To reach this goal, President Obama has proposed a new three-part plan to further support EV manufacturing and enhance adoption. This includes revised tax incentives plus greater research and development, investments, and programs to encourage communities to invest in infrastructure for EVs.
The current $7,500 tax credit would be made more attractive by offering it at point-of-sale rather than requiring a wait until the end of the year. Investments in R&D for electric drive, batteries, and energy storage technologies would be increased. Communities investing in infrastructure through competitive grants and the removal of regulatory barriers would be rewarded
An Environmental Protection Agency report, ‘One Million Electric Vehicles by 2015,’ concludes that this goal is within reach in terms of production capacity.
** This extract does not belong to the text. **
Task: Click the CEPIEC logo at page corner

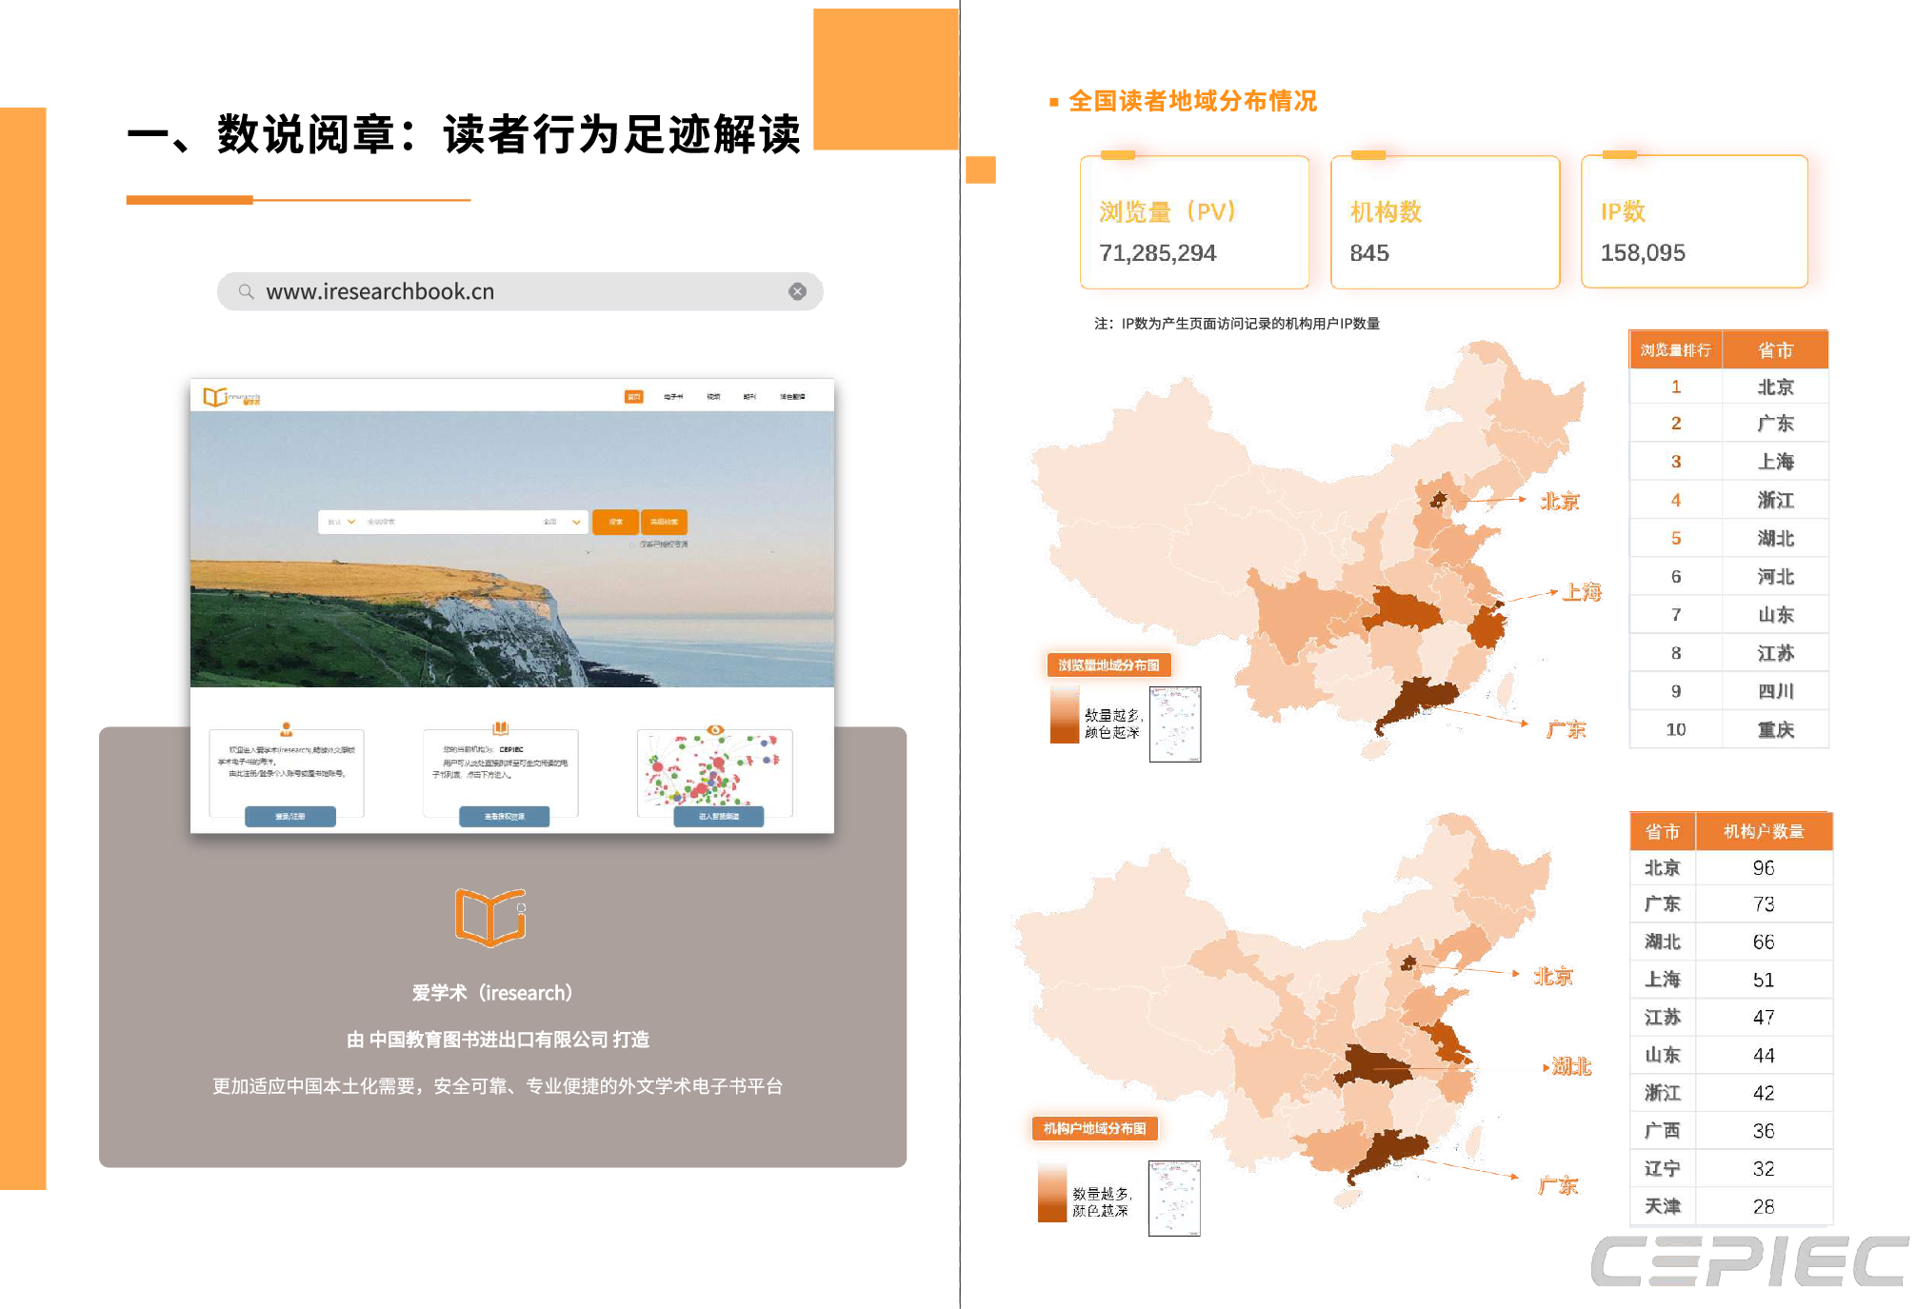Action: 1749,1261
However, initial cost, unfamiliarity with the technology, and infrastructure limitations – very real potential barriers to achieving a large-scale market for EVs – are not considered.
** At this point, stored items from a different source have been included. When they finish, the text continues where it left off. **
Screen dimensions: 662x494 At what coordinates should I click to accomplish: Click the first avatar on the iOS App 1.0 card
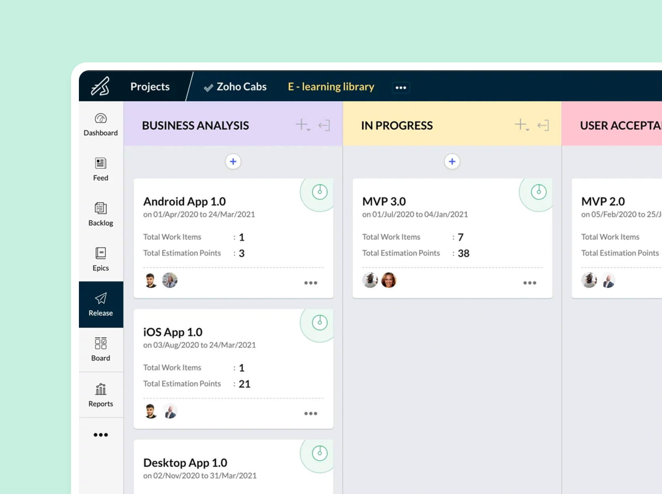click(150, 411)
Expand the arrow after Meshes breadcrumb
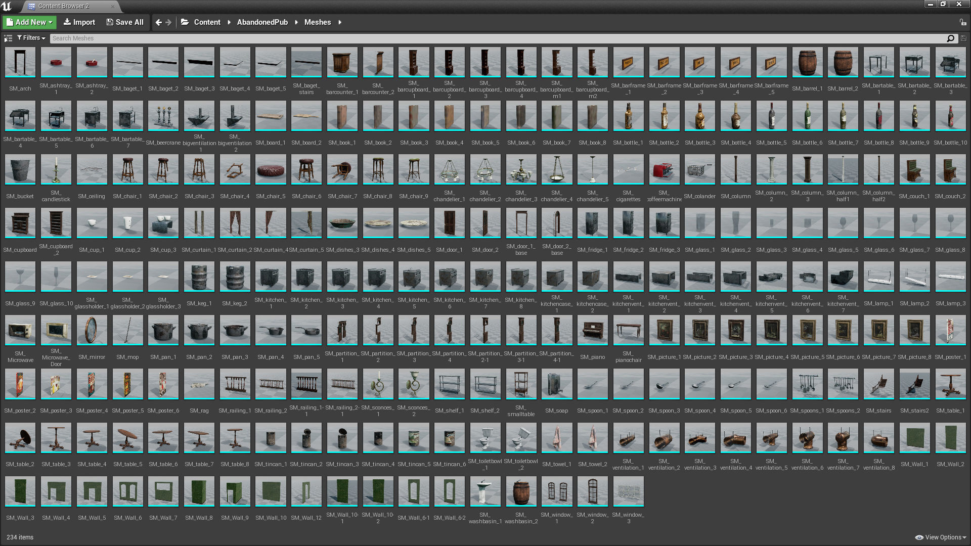 point(340,22)
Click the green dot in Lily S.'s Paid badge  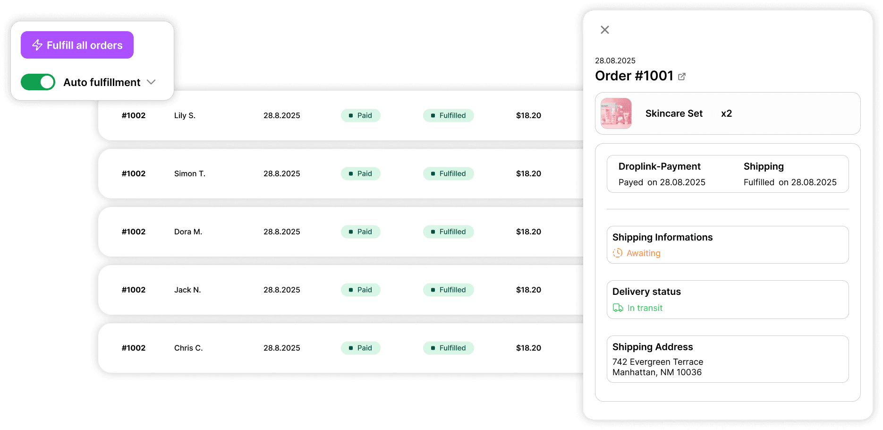click(x=350, y=115)
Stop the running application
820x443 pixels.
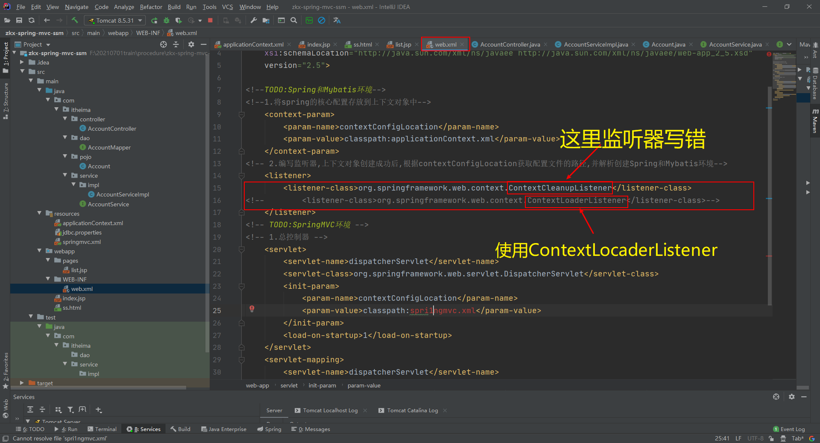[211, 20]

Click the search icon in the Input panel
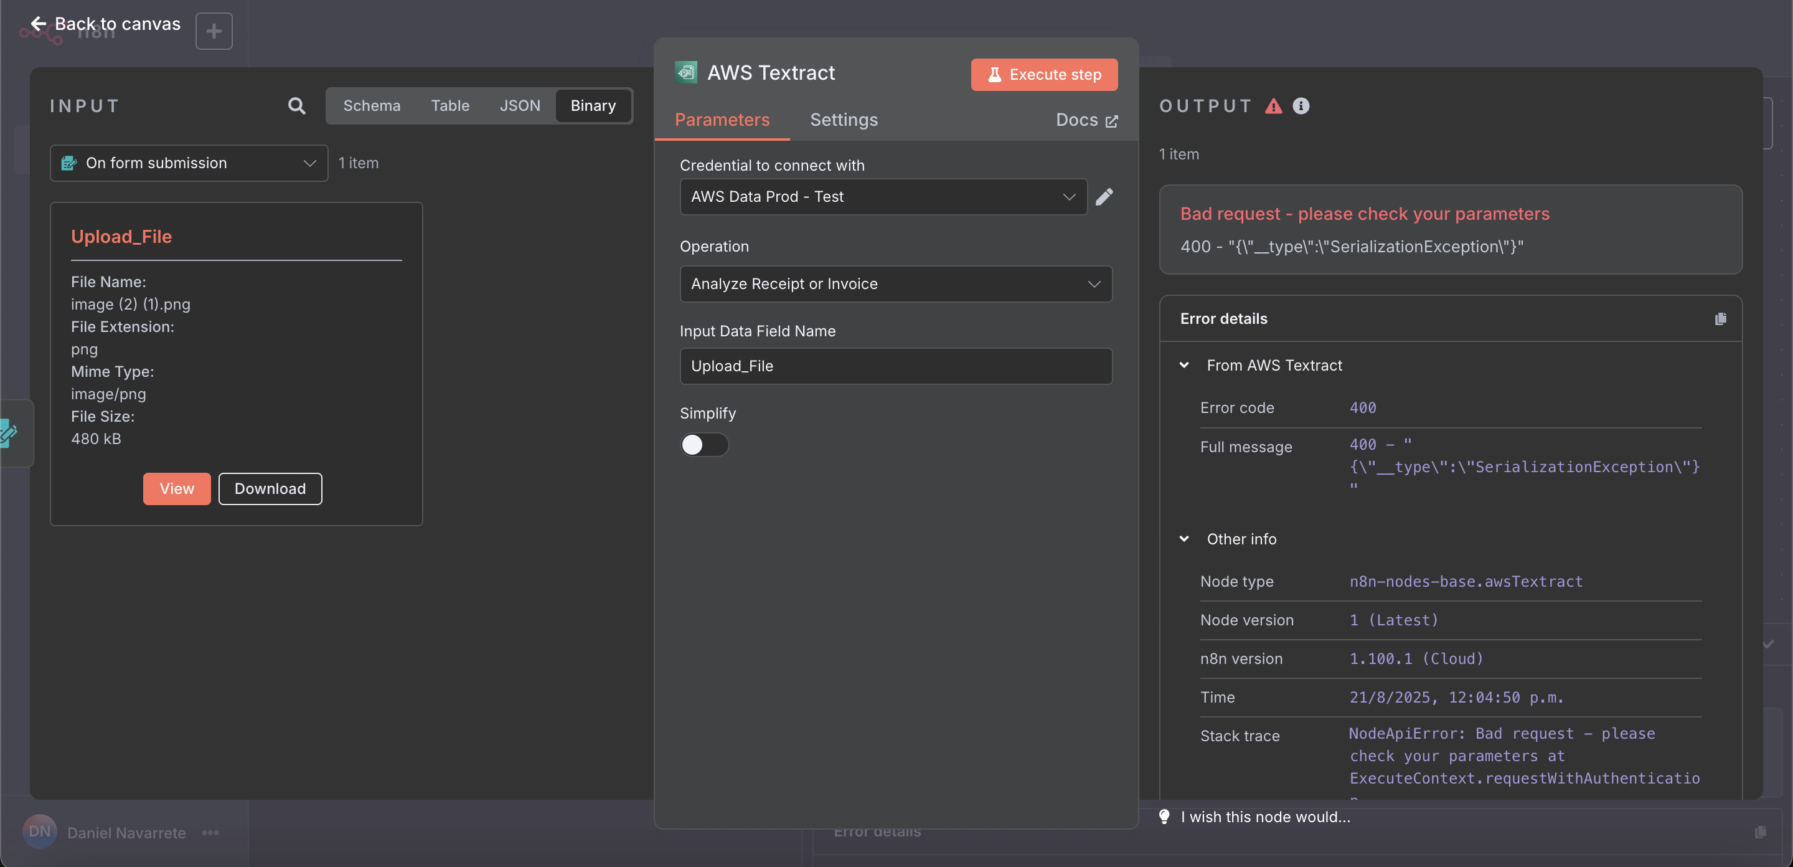pos(297,105)
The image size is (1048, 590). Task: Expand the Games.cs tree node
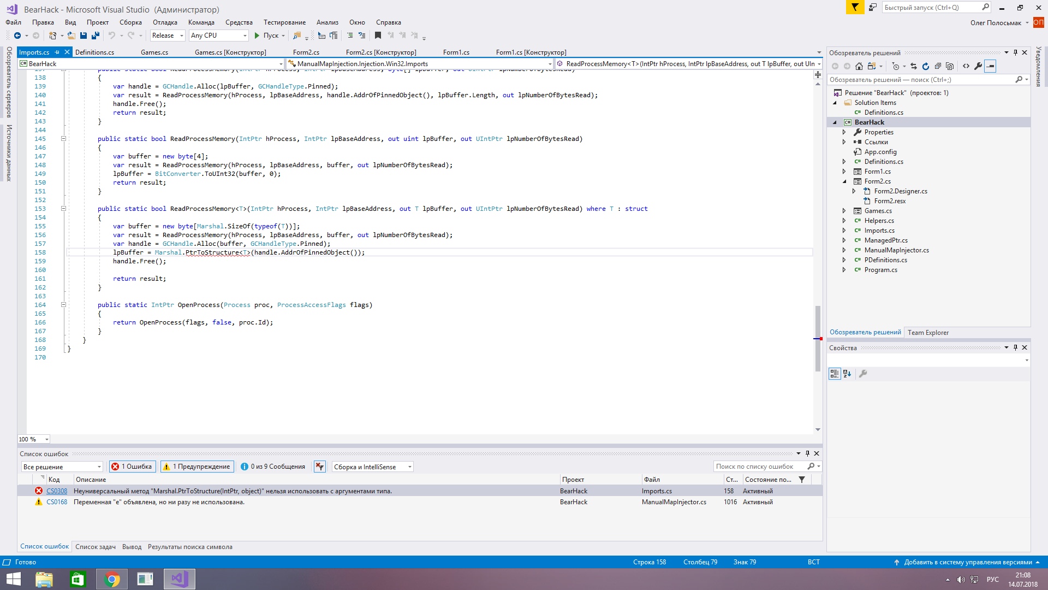844,211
According to EPA, there is substantial consumer interest in EVs, as demonstrated by the larger-than-anticipated pre-orders for the Nissan Leaf and the Chevrolet Volt. Whether this interest translates into sales beyond the initial ‘early adopters’ who embrace new and innovative products will depend on initial consumer experience with these early vehicles, and on how experiences are communicated to, and perceived by, the rest of the car buying public. Important unresolved issues include resale value, range, and availability of convenient charging facilities.
In related action, President Obama's proposed federal budget cuts all funding for clean diesel and hydrogen fuel cell vehicle research. The $80 million in funding would probably be shifted to EV-related incentives and R&D.
ANALYSISThe projection of a million EVs by 2015 is based on the ability to build electric cars rather the more difficult job of selling them. What’s eye-opening is that the basis for projected production numbers is information sourced from EV manufacturers and media reports, and media typically get this information from the manufacturers. It is not from any real market analysis showing how many EVs people will actually buy.
While projected Volt and Leaf numbers are likely achievable, estimated sales of 231,000 electric cars from a company that few people have heard about, and has yet to sell its first unit, raises questions. And will 57,000 buyers really opt for a tiny city car – also from a relatively unknown manufacturer – at $34,000 a copy, or even $26,500 after the tax incentive? How about another projected 55,000 unit sales of an electric model that is not yet on sale? All three of these optimistic scenarios, representing more than a third of a million units, are included in the Administration’s projections.
By proposing to cut funding for clean diesel and fuel cells to zero in favor of EVs, President Obama is essentially saying we don't need oil any more now that we have electric cars. By this, the government in reality is picking market winners and losers based on very limited experience.
Cutting fuel cell funding might be prudent in today's austere environment, but cutting diesel funding is not. While electric trucks and buses may be suitable for shorter routes and intracity duty, diesels will probably always be required for long haul trucks and intercity buses. Also, there would be no funding programs for retrofitting buses and trucks with clean diesel technology that is producing results today. And consider: About 50% of the cars sold in Europe and 70% in France are diesels, Do they know something we don't?